When you are on the road, anything can happen. Especially in Iceland, land of mythical trolls and fairies. With Erla Thordis, the CEO of Fjallhalla Adventures and adventure guide who has conquered 52 mountains in a single year, we were in the best possible hands to hike from Úlfljótsvatn, near Thingvellir, to the hot springs of Laugardalur, a roughly 22km route with an elevation of 760m.

We started out on a well-trodden, earthy road from the Úlfljótsvatn scout centre. As friendly hikers do, we were chatting amongst ourselves to the rhythm of Erla’s hiking poles striking the ground. Without warning, as we kept our eyes on the winding tongue of the road reaching to the horizon, Erla disappeared into the thinly-leaved brambles to our right.
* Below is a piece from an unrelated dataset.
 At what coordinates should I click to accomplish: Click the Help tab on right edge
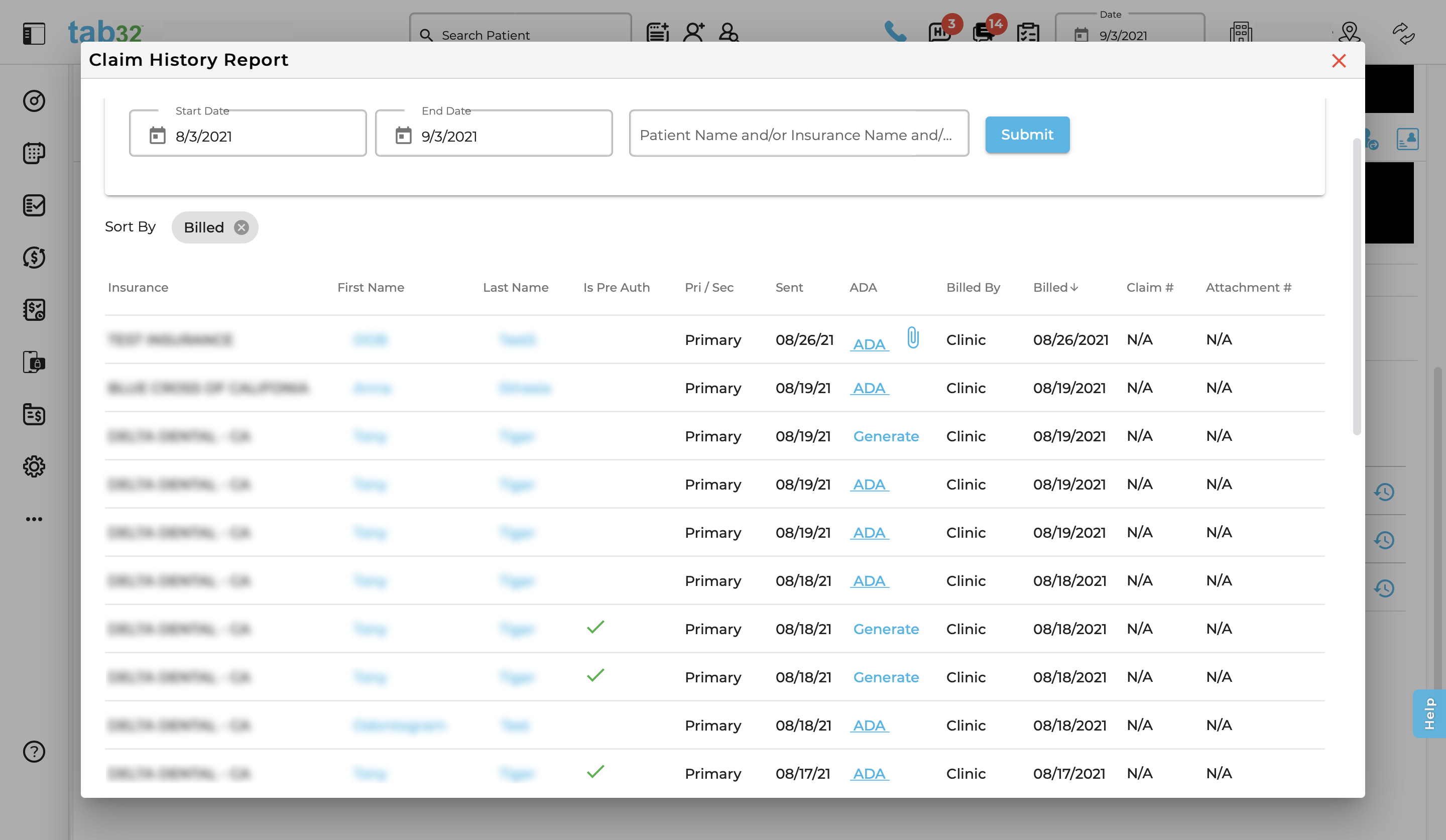tap(1429, 713)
“I was here before the grass grew so tall,” Erla laughed as we made our way to follow her on a path of our own creation. From this point on, we knew our adventure was to take on the most wonderfully unexpected turns. Indeed, we wandered through the hillsides between lavender-scented fields, discovering blueberries shyly hiding beneath flower-leaves, making our way through the soft, delicate texture of Icelandic moss that our feet sunk into.

Like most of Iceland, the hike from Úlfljótsvatn to Reykjadalur takes the explorer through an immense variety of landscapes: from the lush green flora, one walks straight unto rocky paths, only to stumble upon tufts of moss before one falls into spiked and thorny shrubbery. This path in particular takes the hiker through a series of smaller peaks, each one higher than the next, overlooking the Úlfjljótsvatn lake (or ugly wolf lake). One can also spot the majestic Hekla with its snow-capped mountain peaks in the distance.

It is because of this variety in nature that hiking in Iceland is such a unique experience: within five minutes, you get to experience an endless change in the terrain. It is also for this reason that it is important to have some hiking experience before going out on an adventure and to have a guide at your side, such as Erla, who knows how to safely adapt to each new situation that presents itself. Although we were lucky with the weather during our hike, having been forecast rain only to enjoy a sunny trek throughout the entire day, it is crucial to note that weather conditions tend to change rapidly.

It was when we reached the third summit of our hike that we could overlook the smoke coming from the hot springs to our right, the crystalline blue of the lakes to our left and mount Hekla in the distance just behind us. We stayed here for a bit, watching the interplay between the undulating light and dark across the mountaintops, as though we were watching the sea lapping at the raven shores of the North Atlantic Ocean. The vastness of the nature surrounding us was enough to enchant our breaths away, but it was perhaps not until we began our steep descent into the valley below that the true wonder of our adventure struck us. With its green carpet at our feet, the beige and black mountains embraced us as we walked along the lavender-strewn entrance of the valley and into the heart of the hot springs. Smoke billowed to our left from the mountainside with a cool stream trickling to our left, the water’s edge framed by a constellation of yellow flowers. Thankfully, our hike was yet far from over and we got to cherish our final ascent overlooking the beauty of the valley we had wandered into.

From our hearty chatting and exchange of stories, our voices died down as we approached our destination. Our group dispersed, most of us walking at our own pace once we entered the final descent to the hot springs.

With blistered feet planted into 40°C water, I thanked Erla for inviting us along on this hike with its extraordinary display of nature’s untouched beauty. Once you go out and about, you quickly come to realise it is true that in Iceland, you can always expect the unexpected.